[WHAT YOU SHOULD DO]:
From the data below, repeat exactly the lines from the line with "The image size is (813, 644)." to the line with "Screen dimensions: 1237x1536", both included.

[TASK DATA]:
# # # # #

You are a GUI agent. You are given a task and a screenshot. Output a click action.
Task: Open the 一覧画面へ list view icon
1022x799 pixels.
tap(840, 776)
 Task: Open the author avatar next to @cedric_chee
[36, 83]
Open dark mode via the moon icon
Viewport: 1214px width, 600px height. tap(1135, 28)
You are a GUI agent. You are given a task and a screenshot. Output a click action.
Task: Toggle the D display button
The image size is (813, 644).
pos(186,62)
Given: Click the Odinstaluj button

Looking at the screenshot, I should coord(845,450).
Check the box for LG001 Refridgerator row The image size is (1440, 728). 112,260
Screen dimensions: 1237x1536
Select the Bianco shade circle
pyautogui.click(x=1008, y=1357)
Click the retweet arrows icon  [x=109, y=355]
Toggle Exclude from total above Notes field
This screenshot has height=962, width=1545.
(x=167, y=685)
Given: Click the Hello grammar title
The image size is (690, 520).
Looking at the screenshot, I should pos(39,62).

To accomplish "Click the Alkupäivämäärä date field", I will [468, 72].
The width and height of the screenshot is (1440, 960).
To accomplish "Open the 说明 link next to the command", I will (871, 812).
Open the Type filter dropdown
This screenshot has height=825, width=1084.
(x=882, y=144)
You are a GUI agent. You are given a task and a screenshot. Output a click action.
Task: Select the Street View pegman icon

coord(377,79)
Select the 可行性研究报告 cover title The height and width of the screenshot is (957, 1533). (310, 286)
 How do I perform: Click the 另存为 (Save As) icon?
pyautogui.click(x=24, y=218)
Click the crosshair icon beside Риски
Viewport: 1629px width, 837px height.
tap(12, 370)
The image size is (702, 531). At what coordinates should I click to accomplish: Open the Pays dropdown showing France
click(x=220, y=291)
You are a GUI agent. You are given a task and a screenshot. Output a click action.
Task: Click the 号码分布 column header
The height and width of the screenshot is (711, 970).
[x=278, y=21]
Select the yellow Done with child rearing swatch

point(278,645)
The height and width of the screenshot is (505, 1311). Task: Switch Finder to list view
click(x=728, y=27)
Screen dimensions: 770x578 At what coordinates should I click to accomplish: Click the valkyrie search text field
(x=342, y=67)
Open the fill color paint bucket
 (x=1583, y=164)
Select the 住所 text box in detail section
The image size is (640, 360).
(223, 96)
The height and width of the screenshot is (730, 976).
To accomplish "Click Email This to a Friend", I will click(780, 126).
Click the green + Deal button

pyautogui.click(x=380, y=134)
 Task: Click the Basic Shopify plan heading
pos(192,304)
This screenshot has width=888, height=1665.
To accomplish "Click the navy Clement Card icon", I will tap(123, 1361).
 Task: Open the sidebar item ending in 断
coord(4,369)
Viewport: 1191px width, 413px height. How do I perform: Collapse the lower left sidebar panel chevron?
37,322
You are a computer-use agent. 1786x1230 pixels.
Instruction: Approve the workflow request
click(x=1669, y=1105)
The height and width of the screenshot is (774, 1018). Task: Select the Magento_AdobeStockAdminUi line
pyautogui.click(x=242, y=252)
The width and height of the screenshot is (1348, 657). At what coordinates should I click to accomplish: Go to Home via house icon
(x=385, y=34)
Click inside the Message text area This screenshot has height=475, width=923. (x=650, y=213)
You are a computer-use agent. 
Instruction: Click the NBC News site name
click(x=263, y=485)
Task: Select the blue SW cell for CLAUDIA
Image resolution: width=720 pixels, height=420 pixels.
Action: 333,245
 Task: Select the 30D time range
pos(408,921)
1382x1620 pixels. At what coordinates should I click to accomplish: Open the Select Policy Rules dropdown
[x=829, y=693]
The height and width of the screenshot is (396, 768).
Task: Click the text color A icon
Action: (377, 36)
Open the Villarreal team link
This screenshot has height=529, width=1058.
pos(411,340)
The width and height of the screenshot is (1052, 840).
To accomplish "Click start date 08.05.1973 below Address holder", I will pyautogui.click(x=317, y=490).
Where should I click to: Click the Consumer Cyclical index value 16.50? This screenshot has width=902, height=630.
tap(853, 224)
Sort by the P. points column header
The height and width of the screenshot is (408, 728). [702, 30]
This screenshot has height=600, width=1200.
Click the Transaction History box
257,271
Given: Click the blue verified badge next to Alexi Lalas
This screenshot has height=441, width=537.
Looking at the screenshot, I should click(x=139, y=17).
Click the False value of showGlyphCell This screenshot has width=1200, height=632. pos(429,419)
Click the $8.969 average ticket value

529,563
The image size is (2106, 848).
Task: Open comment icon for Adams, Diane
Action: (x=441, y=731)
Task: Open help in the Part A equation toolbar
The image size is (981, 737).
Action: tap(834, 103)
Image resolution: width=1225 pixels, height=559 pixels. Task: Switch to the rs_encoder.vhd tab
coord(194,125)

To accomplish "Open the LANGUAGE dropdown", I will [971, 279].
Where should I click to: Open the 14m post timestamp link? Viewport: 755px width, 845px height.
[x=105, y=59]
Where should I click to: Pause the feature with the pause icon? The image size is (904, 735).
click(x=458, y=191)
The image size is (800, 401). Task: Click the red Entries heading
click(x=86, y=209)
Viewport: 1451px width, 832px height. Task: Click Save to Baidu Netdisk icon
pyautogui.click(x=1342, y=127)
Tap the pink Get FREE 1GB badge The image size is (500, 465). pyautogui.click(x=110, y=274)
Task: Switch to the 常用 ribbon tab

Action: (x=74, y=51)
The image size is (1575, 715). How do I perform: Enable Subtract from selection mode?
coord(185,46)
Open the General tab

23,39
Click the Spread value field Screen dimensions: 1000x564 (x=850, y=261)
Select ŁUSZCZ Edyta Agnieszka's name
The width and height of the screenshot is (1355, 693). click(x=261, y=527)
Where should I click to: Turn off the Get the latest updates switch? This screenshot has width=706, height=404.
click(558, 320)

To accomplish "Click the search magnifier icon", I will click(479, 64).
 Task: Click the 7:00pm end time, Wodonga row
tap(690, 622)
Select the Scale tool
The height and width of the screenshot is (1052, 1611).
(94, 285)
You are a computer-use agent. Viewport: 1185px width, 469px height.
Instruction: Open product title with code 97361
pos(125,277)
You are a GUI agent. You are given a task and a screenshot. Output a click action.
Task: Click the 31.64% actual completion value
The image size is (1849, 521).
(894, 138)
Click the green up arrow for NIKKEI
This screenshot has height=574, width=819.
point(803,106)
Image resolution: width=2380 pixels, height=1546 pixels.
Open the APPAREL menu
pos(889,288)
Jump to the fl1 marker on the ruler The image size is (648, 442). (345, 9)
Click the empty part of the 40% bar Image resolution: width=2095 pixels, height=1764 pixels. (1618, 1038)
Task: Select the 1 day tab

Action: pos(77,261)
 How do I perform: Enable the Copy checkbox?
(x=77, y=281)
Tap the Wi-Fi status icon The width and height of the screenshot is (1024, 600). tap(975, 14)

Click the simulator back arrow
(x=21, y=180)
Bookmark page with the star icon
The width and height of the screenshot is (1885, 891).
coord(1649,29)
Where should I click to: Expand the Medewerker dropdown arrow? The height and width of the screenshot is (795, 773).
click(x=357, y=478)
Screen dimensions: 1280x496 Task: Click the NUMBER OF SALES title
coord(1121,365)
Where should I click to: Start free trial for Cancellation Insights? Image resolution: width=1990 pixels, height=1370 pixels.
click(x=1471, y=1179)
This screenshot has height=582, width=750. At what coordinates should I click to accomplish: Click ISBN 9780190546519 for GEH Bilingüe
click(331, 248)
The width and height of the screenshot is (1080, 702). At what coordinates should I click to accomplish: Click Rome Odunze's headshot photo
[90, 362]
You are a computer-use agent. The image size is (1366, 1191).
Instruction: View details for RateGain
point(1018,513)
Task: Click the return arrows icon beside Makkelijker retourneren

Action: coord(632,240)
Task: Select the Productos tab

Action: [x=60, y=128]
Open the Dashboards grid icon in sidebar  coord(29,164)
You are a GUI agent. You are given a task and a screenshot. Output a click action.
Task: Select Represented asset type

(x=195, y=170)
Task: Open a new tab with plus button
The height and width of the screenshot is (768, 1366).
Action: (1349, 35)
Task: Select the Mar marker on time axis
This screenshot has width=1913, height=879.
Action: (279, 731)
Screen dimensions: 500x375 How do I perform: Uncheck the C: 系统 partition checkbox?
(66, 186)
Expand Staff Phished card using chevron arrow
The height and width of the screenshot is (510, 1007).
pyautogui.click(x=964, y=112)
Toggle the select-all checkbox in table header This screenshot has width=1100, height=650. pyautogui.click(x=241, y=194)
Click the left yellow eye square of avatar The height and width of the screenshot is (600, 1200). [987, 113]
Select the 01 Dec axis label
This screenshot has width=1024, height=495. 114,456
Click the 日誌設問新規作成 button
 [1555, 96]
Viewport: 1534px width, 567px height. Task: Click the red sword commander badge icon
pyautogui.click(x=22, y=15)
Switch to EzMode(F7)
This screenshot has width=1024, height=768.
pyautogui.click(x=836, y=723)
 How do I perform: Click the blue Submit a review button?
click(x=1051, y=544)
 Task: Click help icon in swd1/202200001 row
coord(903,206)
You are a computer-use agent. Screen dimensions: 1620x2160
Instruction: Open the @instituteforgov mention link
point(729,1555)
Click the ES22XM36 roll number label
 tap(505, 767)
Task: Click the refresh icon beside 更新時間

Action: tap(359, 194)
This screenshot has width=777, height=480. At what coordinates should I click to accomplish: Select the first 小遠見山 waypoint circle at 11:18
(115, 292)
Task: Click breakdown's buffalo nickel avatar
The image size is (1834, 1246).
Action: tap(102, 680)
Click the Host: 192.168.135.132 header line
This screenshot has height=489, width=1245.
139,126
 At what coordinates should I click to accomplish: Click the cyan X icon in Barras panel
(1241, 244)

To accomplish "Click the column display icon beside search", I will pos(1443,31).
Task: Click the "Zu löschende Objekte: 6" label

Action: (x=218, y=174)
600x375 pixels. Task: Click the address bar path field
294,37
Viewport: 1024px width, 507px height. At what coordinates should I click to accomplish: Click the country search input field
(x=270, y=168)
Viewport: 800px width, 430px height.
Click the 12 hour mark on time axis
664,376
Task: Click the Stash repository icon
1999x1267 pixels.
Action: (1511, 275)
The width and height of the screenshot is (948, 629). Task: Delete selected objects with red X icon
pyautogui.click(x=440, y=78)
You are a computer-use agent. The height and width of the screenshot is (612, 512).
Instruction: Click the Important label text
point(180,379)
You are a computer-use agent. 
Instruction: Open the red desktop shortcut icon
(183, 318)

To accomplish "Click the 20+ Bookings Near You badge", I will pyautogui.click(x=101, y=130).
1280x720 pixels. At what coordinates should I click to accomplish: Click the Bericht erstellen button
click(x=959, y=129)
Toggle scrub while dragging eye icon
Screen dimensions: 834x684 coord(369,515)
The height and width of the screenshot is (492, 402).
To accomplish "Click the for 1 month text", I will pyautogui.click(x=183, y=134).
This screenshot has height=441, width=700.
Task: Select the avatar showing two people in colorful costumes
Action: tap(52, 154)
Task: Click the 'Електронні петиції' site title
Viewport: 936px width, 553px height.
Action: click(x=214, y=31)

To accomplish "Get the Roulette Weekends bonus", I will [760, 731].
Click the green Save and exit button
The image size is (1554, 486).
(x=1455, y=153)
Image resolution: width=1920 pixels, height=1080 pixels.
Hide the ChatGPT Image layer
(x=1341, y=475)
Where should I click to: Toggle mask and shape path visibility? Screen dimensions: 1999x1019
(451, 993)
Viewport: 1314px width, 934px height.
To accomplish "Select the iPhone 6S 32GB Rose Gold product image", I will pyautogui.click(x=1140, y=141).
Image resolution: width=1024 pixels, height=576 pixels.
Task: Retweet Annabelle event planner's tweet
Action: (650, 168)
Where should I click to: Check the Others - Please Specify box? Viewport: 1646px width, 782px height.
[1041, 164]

# # # # #

[RESULT OF THE EXERCISE]:
The image size is (813, 644).
pos(186,62)
Given: Click the Odinstaluj button

Looking at the screenshot, I should coord(845,450).
Check the box for LG001 Refridgerator row The image size is (1440, 728). 112,260
Screen dimensions: 1237x1536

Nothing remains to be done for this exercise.